17:30 von tomtomtoy:
"Ja! Das Problem ist hausgemacht, aber nicht unsere Trink rörchen aus Plastik sind daran schuld, sondern das nicht vorhandene Abfallsystem in Staaten wie Kuba zB."

Nur weil ein anderer ebenfalls zum Gesamtproblem beiträgt, spricht uns das nicht von jeder Verantwortung frei. Jeder muss im Rahmen seiner Möglichkeiten an der Problemlösung mitwirken!

Und da sie Kuba schon erwähnen: Der ökologische Fußabdruck eines Kubaners beträgt 1,9 ha. (In Deutschland sind es 5,5 ha.)

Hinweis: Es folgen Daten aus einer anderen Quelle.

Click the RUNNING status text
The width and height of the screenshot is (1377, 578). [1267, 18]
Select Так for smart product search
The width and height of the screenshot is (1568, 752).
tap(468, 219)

Wir sehen, das Energiewende machbar ist

Die SPD hat mit den Grünen und den Energieriesen einen kostenneutralen Atomausstieg bis 2022 ausgehandelt. Diesen Atomausstieg haben die CDU zusammen mit der FDP ohne Not gestoppt, um dann nach Fukushima wieder den Atomausstieg zu beschließen, natürlich nicht kostenneutral. Dieser neuen Regierung traue ich kein klimafreundliches Handeln zu. Nicht solange Merkel an der Macht ist.

Grüner Punkt

Zur Erinnerung!
Wir haben in Deutschland schon eine Abgabe auf Verpackungsmüll. Es sollte eigentlich dazu dienen beim Resycling zu helfen. Damals mit der FDP eingeführt.
Was ist geschehen?
Es wurde noch mehr Verpackung produziert, damit am Ende nicht wiederverwertet wird, sondern ein großer Teil in die Verbrenung geht oder in den Export.

Nicht glaubwuerdig.

Als Hauptverwaltungsrat,Sonderdienstleiter und Abteilungsleiter hat mein verstorbener Vater lange Jahre mit vielen kompetenten Kollegen viele Umweltdirektiven auf den Weg gebracht!!
Leider hat die EG Kommission schon damals mehr oder minder den Lobbyisten mehr Platz gelassen,als Menschen wie Ihm -die in der Tat ueber Preis und Oekobonis und malus Umweltgerechtes Handeln steuern wollten!!Auch war Planung-und die braucht die Umwelt-nur moeglich ,wenn man mit den Sozialpartnern die sozialen Aengste der Arbeitnehmer ernst nimmt!!Leider sind die Vertragstexte der EG voellig unvereinbar mit diesen Prinzipien!
Es handelt sich um eine Alibiveranstaltung,die auch gar nicht kontrolliert werden kann solange die gleiche Institution nur sparen will,und den Markt heilig spricht!!
Und ob allé Laender dieser Direktive oder zumindest eine grosse Mehrheit dieser Direktive zustimmen wird ,ist unwahrscheinlich.Mal abwarten ,aber Skepsis ueberwiegt.